If they’ve never found mass commercial success, Grace has become a cult hero — her memoir “Tranny: Confession of Punk Rock’s Most Infamous Anarchist Sellout” was published in 2016. And the band has shown its staying power and headed toward a harsher, more purist punk sound. If “Transgender Dysphoria Blues” has a major flaw, it’s that its music could have been made 25 or 30 years ago, even if blunt lyrics about the hatred and anxiety a trans woman faces are something new for a rock group with a substantial audience.
Now Grace is releasing a side project under a different band, Laura Jane Grace and the Devouring Mothers. Despite the reputation of her new label, Bloodshot Records, “Bought to Rot” isn’t influenced by folk or country music. There are songs which could’ve fit easily on Against Me!’s major label albums, like the opener “China Beach.” Indeed, the Devouring Mothers aren’t a wholly new lineup: they consist of Against Me! drummer Atom Willard and the group’s producer Marc Jacob Hudson on bass. Grace has headed in a direction that combines punk and classic rock. “Manic Depression” isn’t a Jimi Hendrix cover, but the guitar solo that ends it nods to him.
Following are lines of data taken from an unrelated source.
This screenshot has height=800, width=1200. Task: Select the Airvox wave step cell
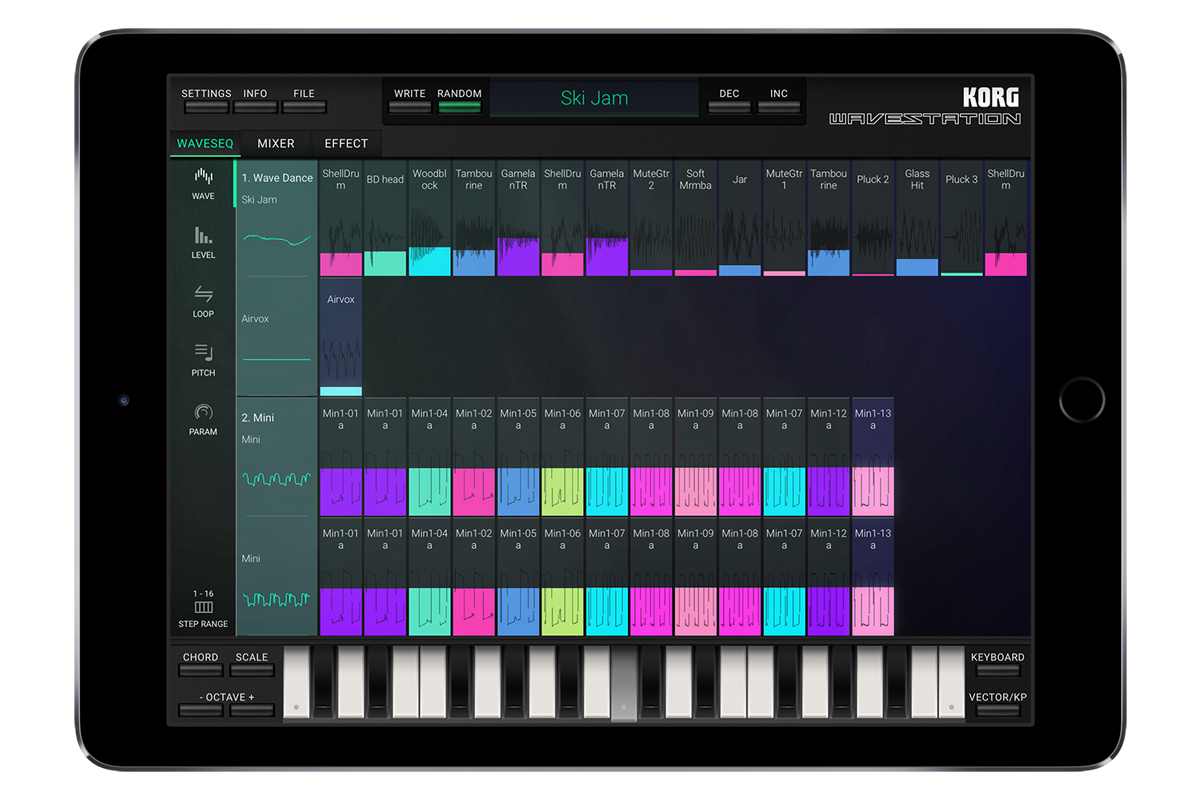click(x=341, y=338)
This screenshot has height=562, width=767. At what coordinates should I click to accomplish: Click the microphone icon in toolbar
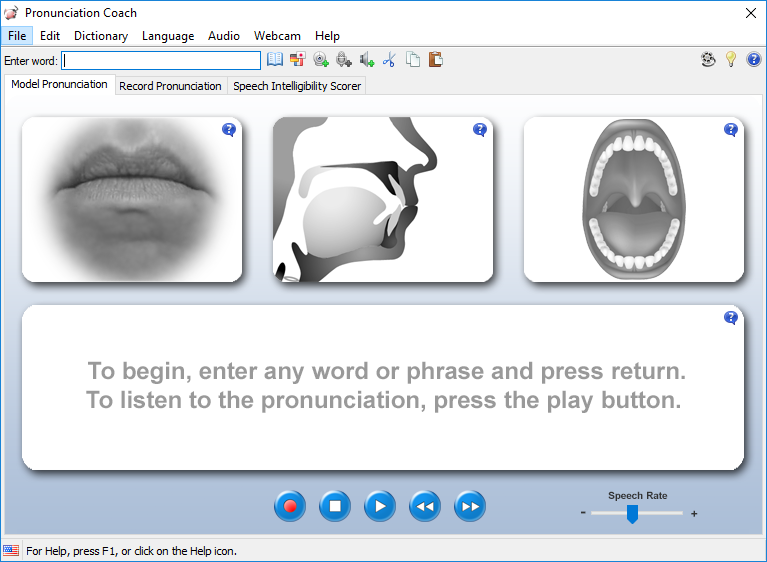coord(344,60)
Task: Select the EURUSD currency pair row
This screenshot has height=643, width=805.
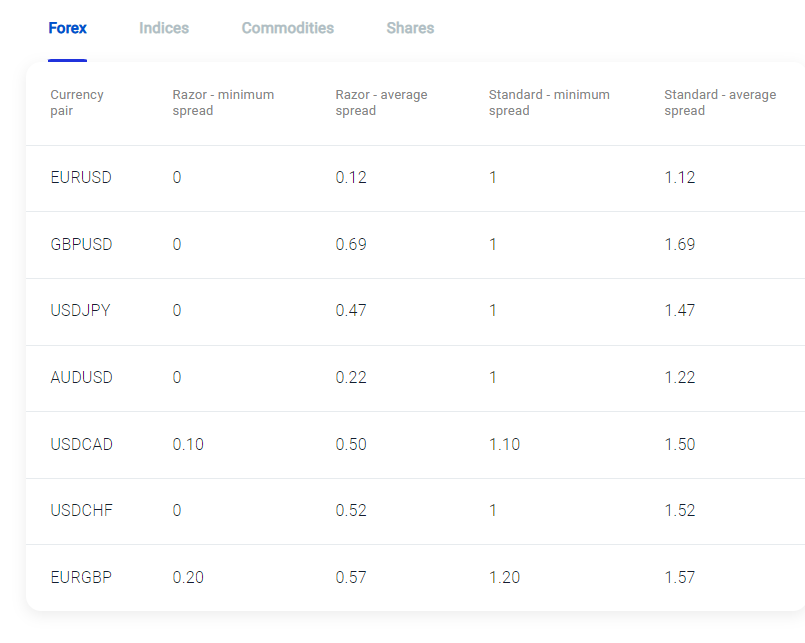Action: click(x=81, y=178)
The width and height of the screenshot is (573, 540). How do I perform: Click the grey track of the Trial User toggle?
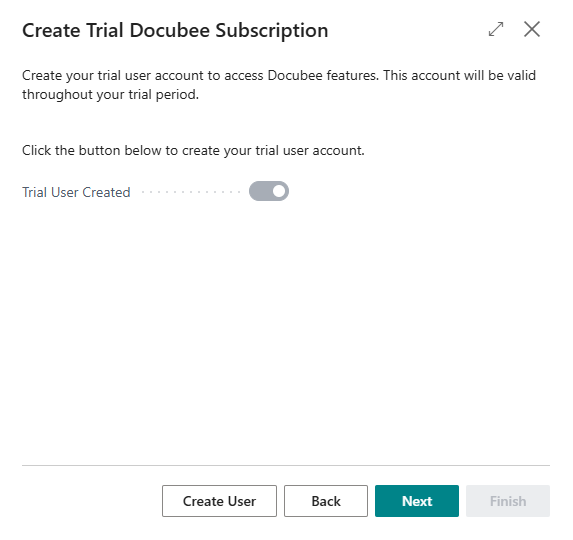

Grace has cited Tom Petty’s “Full Moon Fever” as her main inspiration for the album, but she sings with an intensity he only went for occasionally. This album frequently contrasts clean acoustic or electric rhythm guitar with louder, more distorted leads, as on “Apocalypse Now (& later).” Several songs start out fairly slow and quiet and build up to a noisy chorus or crescendo. Grace strained to be a conventional vocalist on Against Me!’s major label albums, and on “Bought to Rot” her vocals are as often spoken or shouted as sung melodically.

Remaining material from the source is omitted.